• _AVAILABLE DATA_
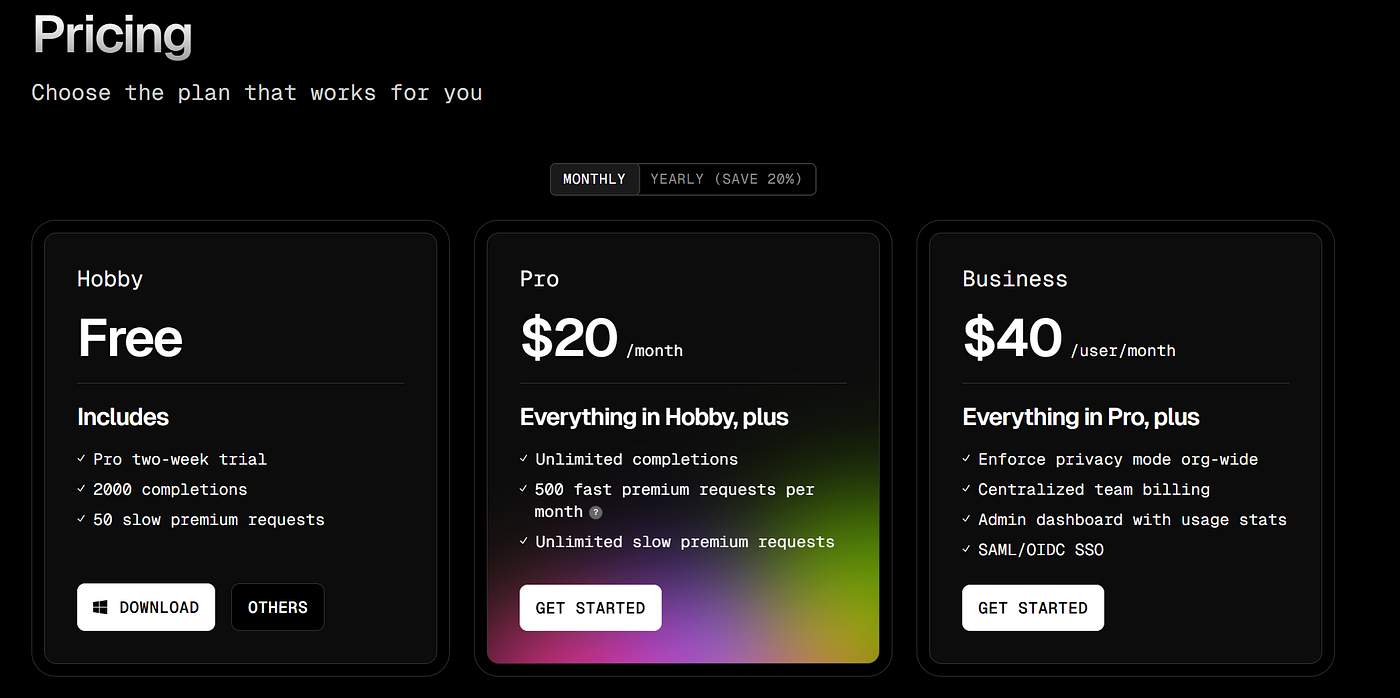Open the OTHERS download options
This screenshot has width=1400, height=698.
(x=277, y=606)
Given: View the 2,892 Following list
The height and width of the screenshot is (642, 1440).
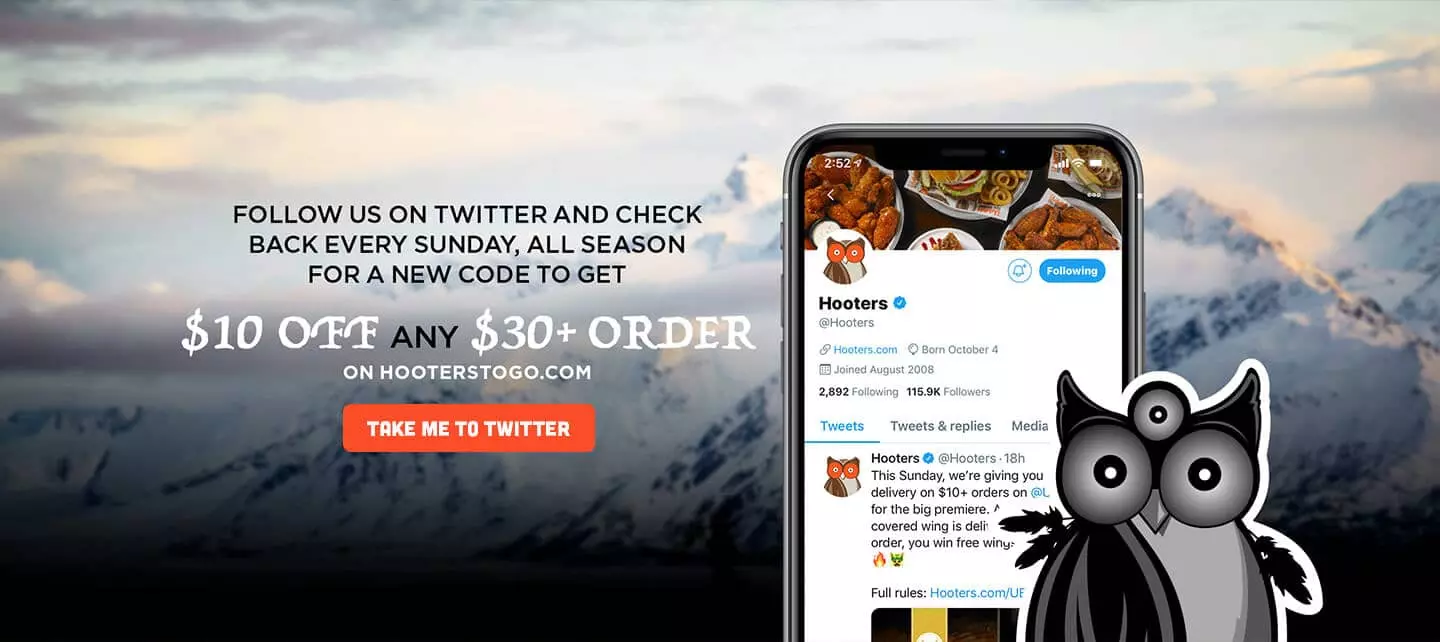Looking at the screenshot, I should click(x=858, y=392).
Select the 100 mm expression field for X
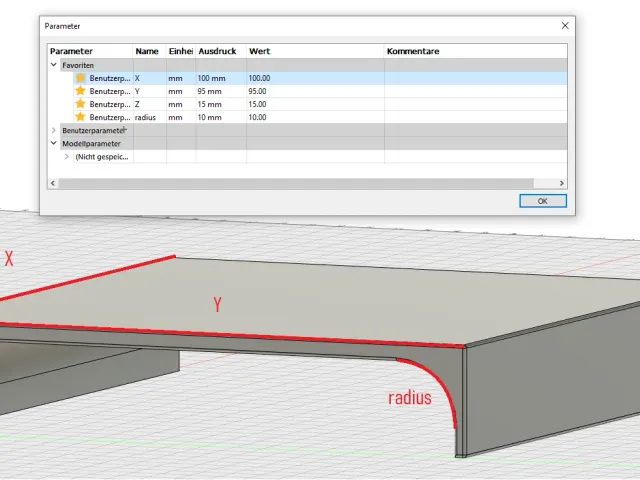The height and width of the screenshot is (480, 640). tap(220, 78)
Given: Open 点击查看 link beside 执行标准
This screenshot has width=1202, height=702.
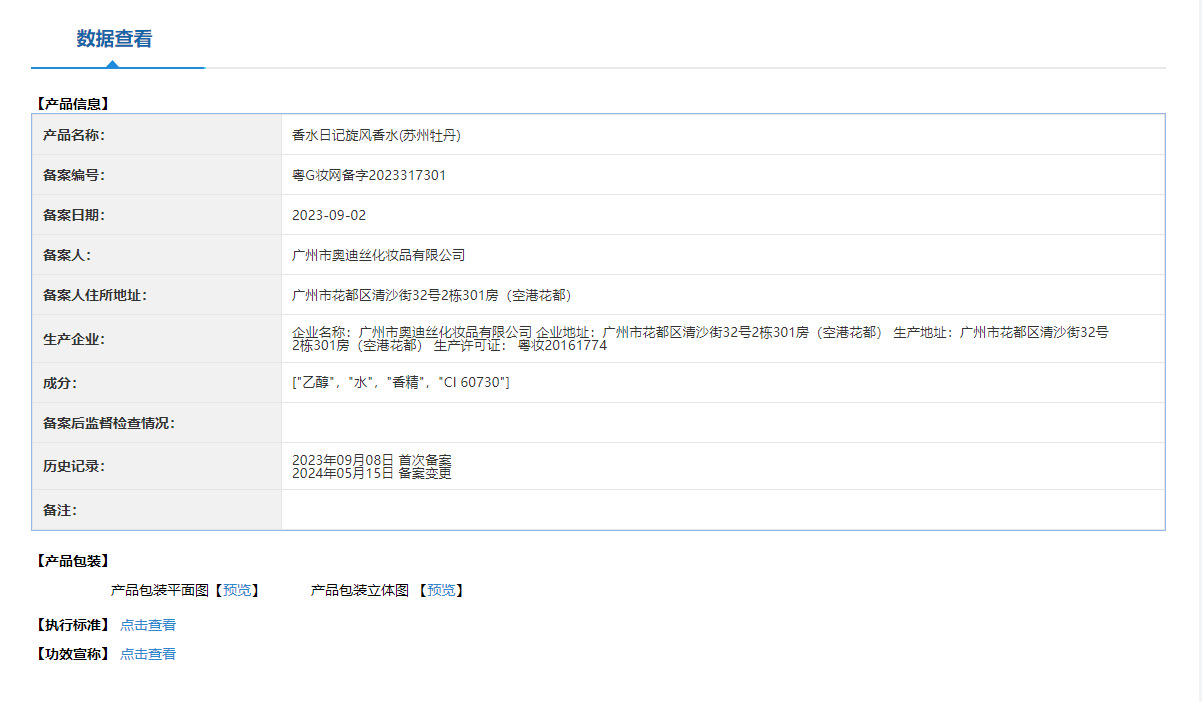Looking at the screenshot, I should (x=148, y=625).
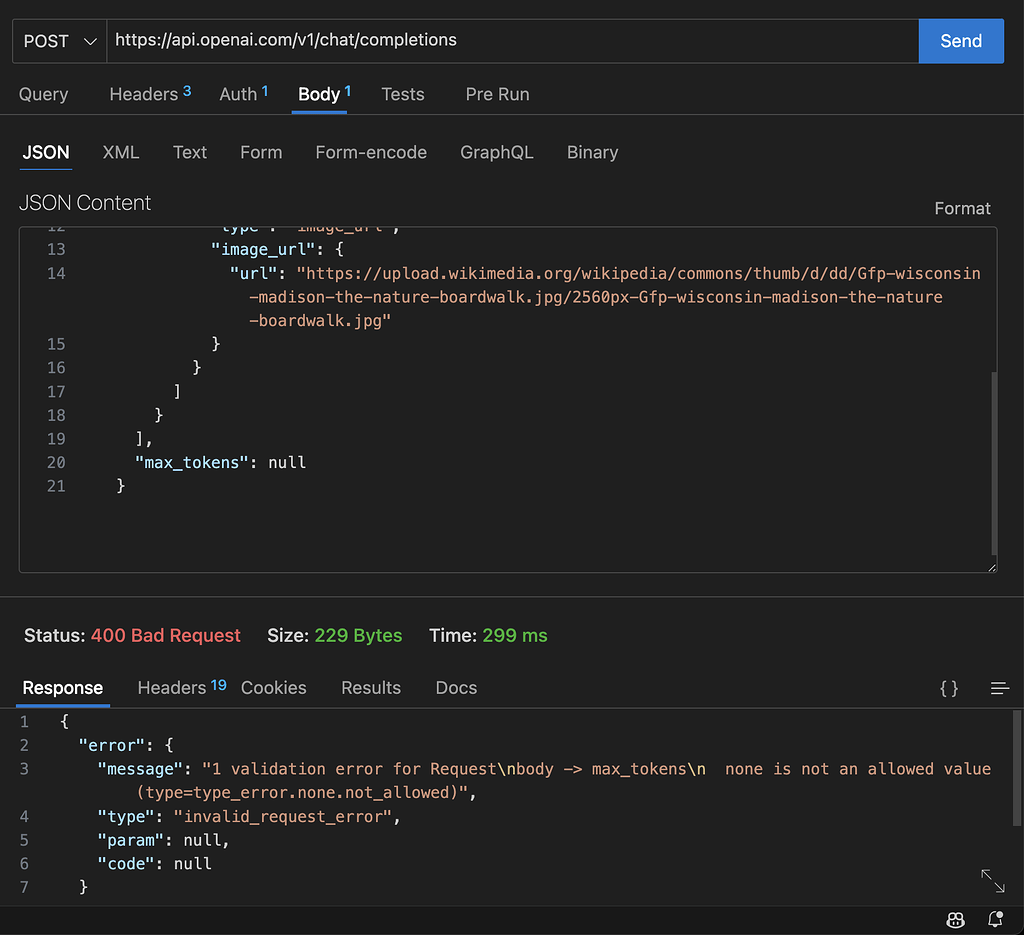
Task: Pick the Form-encode body type
Action: click(x=371, y=152)
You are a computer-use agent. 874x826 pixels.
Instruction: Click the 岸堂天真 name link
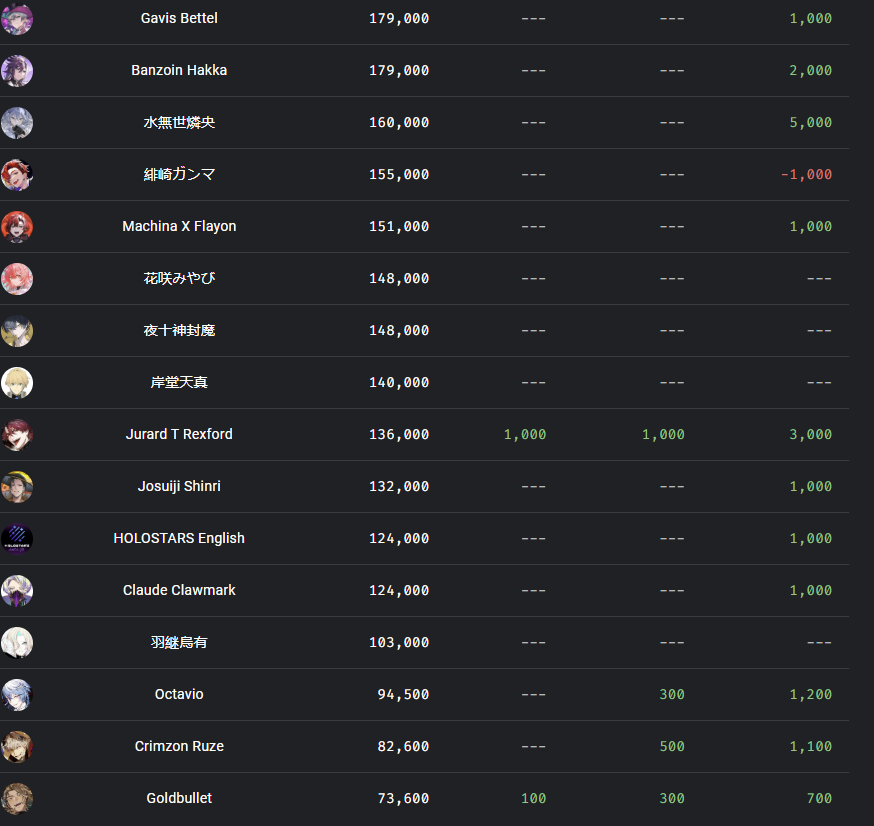(179, 382)
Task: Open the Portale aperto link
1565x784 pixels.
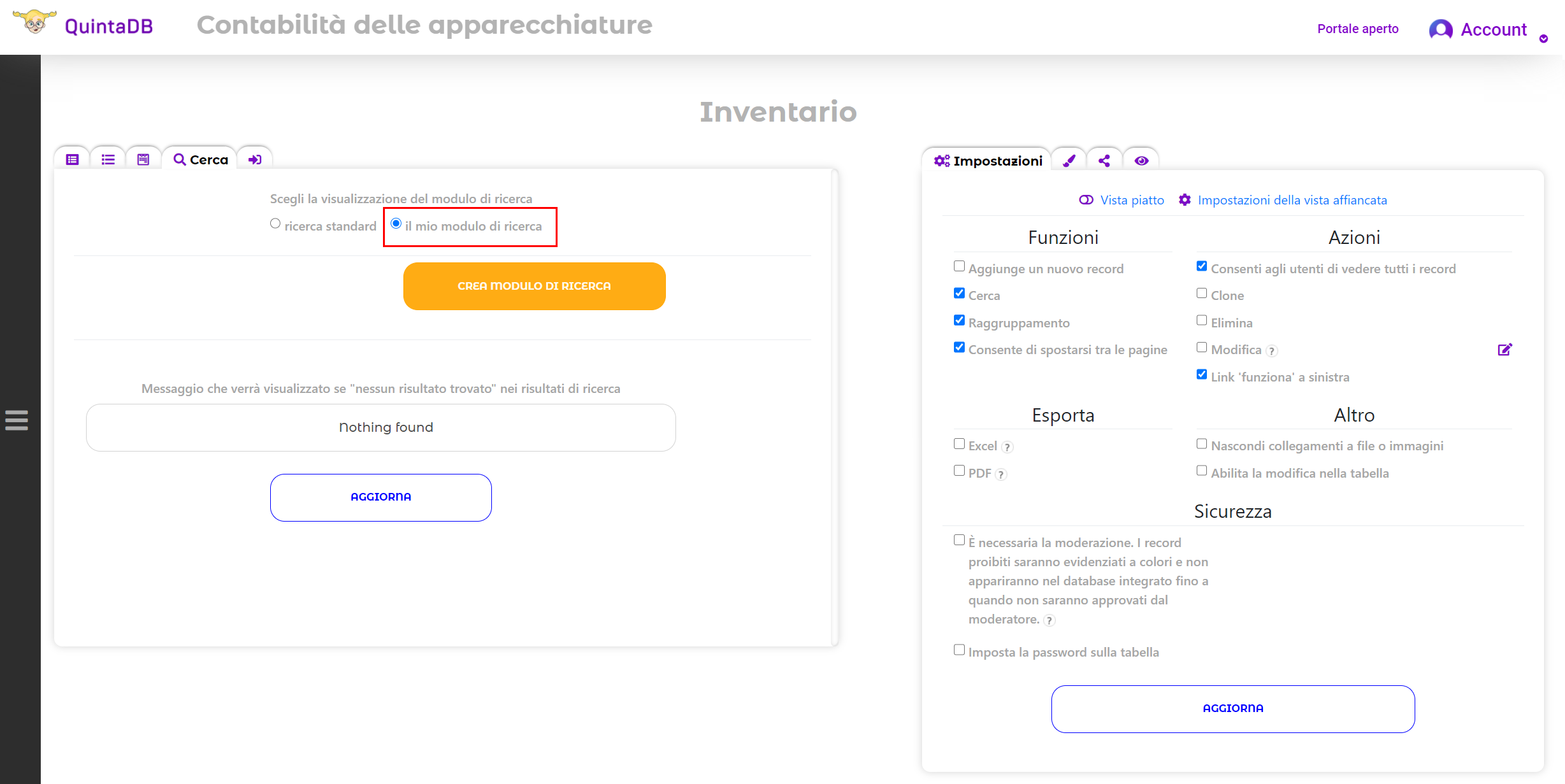Action: coord(1358,29)
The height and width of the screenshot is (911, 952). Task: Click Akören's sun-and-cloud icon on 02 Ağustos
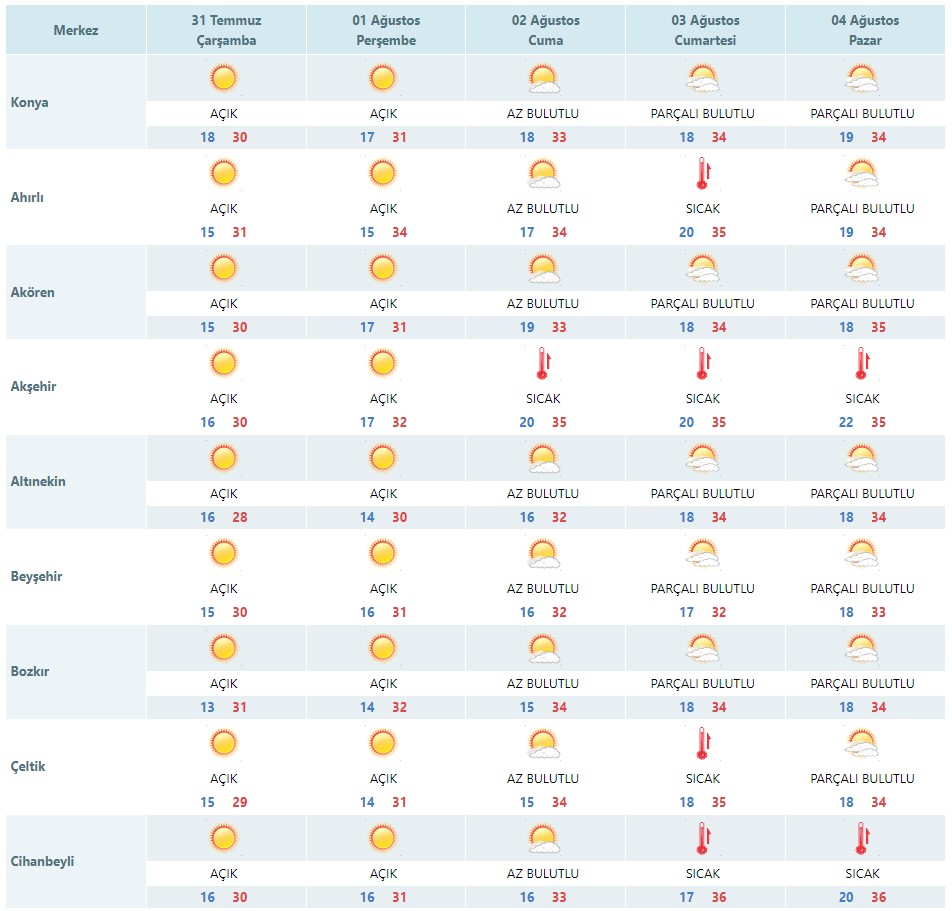click(543, 269)
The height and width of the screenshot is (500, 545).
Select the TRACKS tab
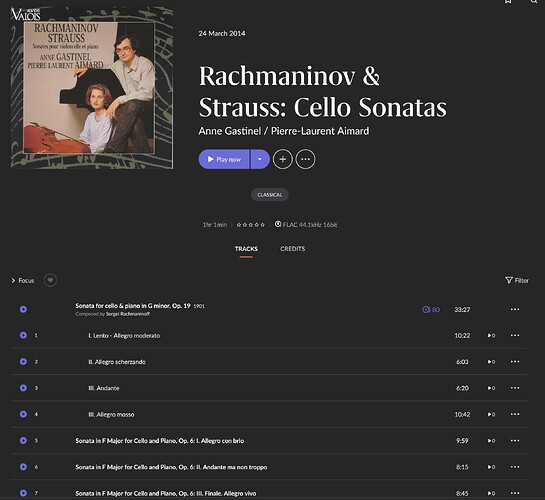click(246, 249)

• _YOUR INSTRUCTIONS_
What belongs in the answer is each line above from the line with "Given: View the 2,892 Following list" to the line with "Task: Open the Portale aperto link", inclusive, reproduced exactly and free of pictures.

• _ANSWER FOR THIS EXERCISE_
Given: View the 2,892 Following list
The height and width of the screenshot is (642, 1440).
Looking at the screenshot, I should click(x=858, y=392).
Select the 100 mm expression field for X
The height and width of the screenshot is (480, 640). tap(220, 78)
Given: Open 点击查看 link beside 执行标准
This screenshot has width=1202, height=702.
Looking at the screenshot, I should (x=148, y=625).
Task: Pick the Form-encode body type
Action: click(x=371, y=152)
You are a computer-use agent. 874x826 pixels.
Instruction: Click the 岸堂天真 name link
(179, 382)
Task: Open the Portale aperto link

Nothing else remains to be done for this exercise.